WHAT THE EXERCISE ASKS:
Return exactly the span of lines in the following data that opens with the line containing "Image resolution: width=1366" and closes with the line containing "Click the green Execute query play icon". Include nothing else.

PROVIDED ENTRIES:
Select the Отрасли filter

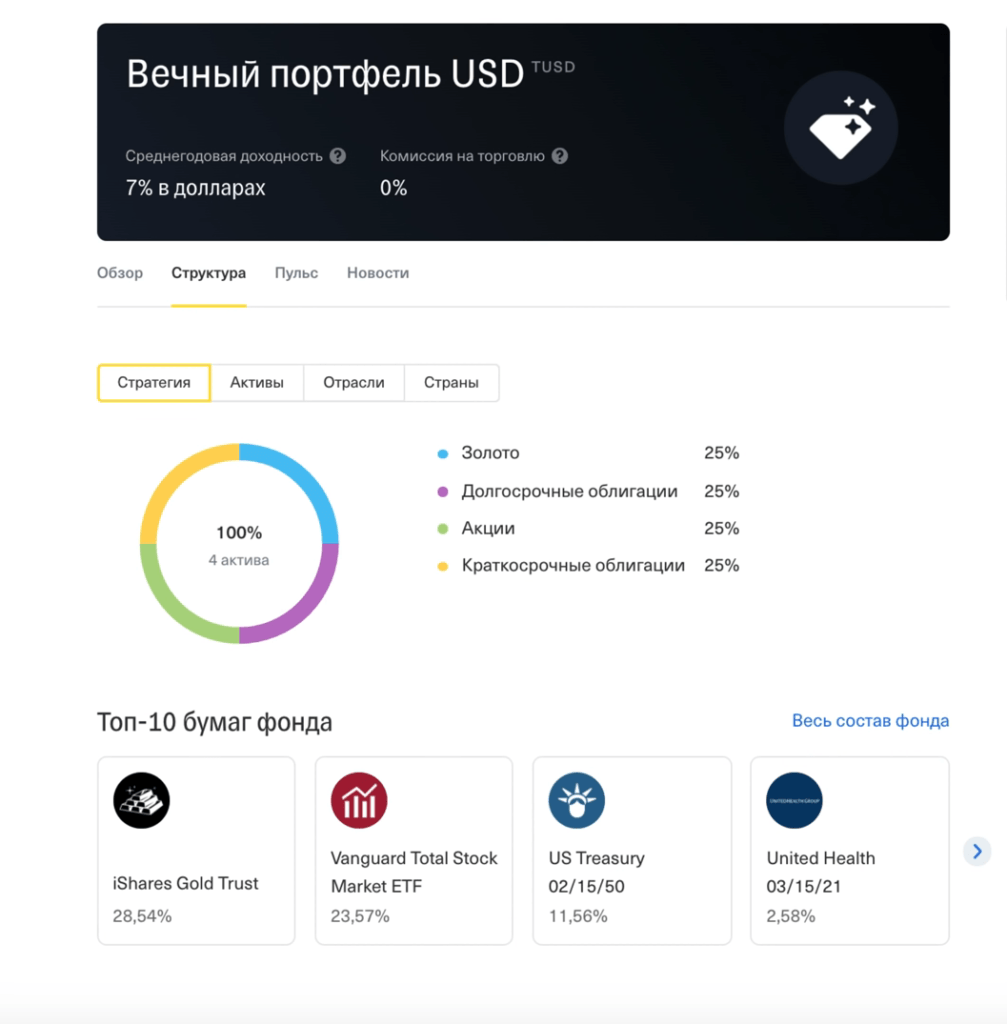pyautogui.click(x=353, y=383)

* * *

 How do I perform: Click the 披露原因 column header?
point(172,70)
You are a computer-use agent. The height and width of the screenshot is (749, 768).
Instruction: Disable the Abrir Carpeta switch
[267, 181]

==

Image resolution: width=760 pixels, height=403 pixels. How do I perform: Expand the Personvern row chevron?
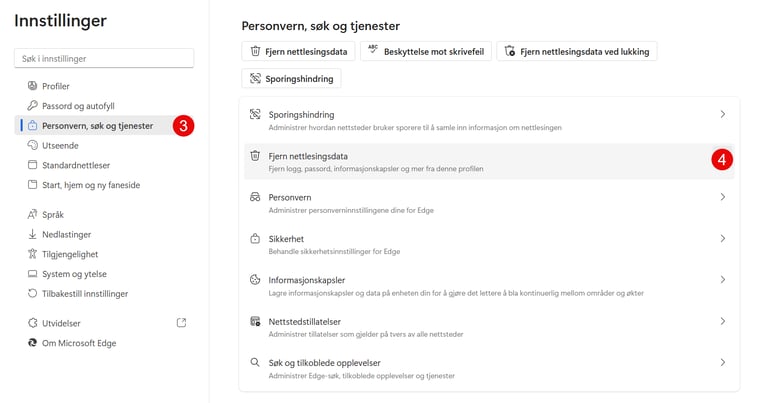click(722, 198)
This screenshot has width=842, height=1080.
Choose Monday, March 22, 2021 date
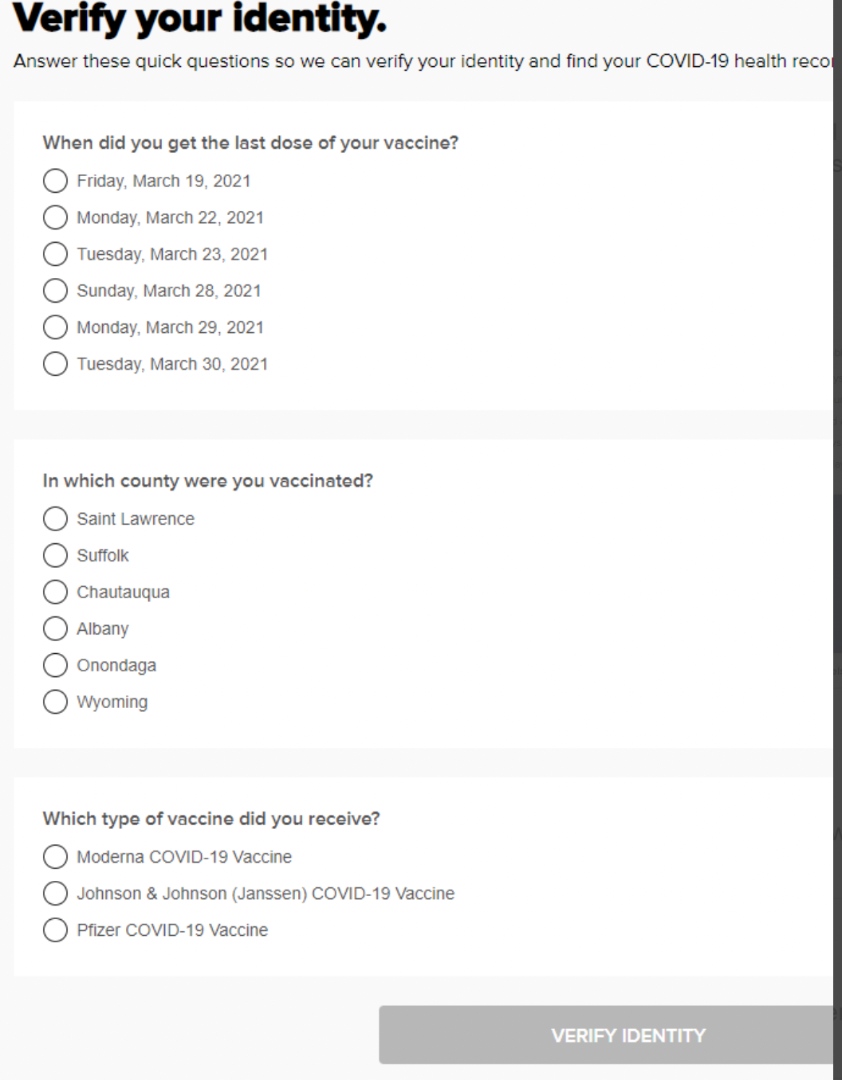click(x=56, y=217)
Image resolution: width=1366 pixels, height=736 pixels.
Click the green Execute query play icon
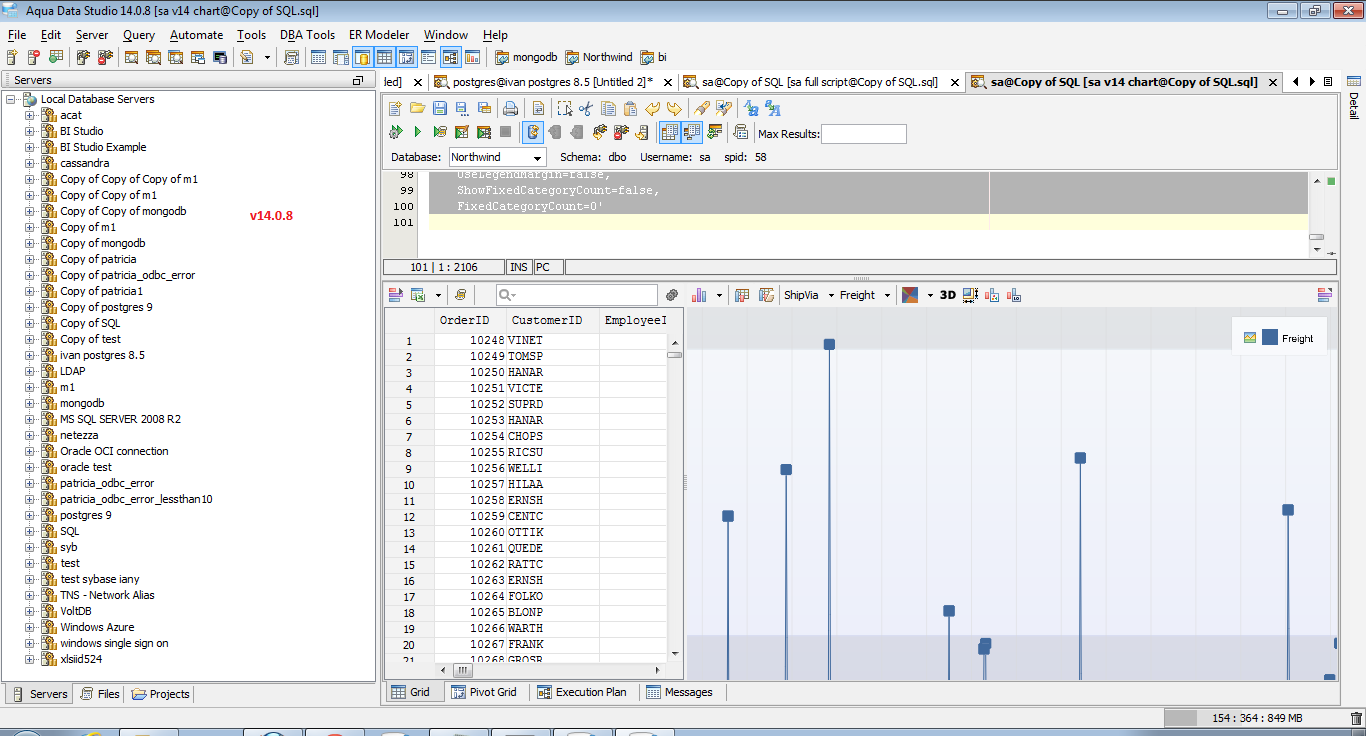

ANSWER TO THIS PROBLEM:
Image resolution: width=1366 pixels, height=736 pixels.
Click the green Execute query play icon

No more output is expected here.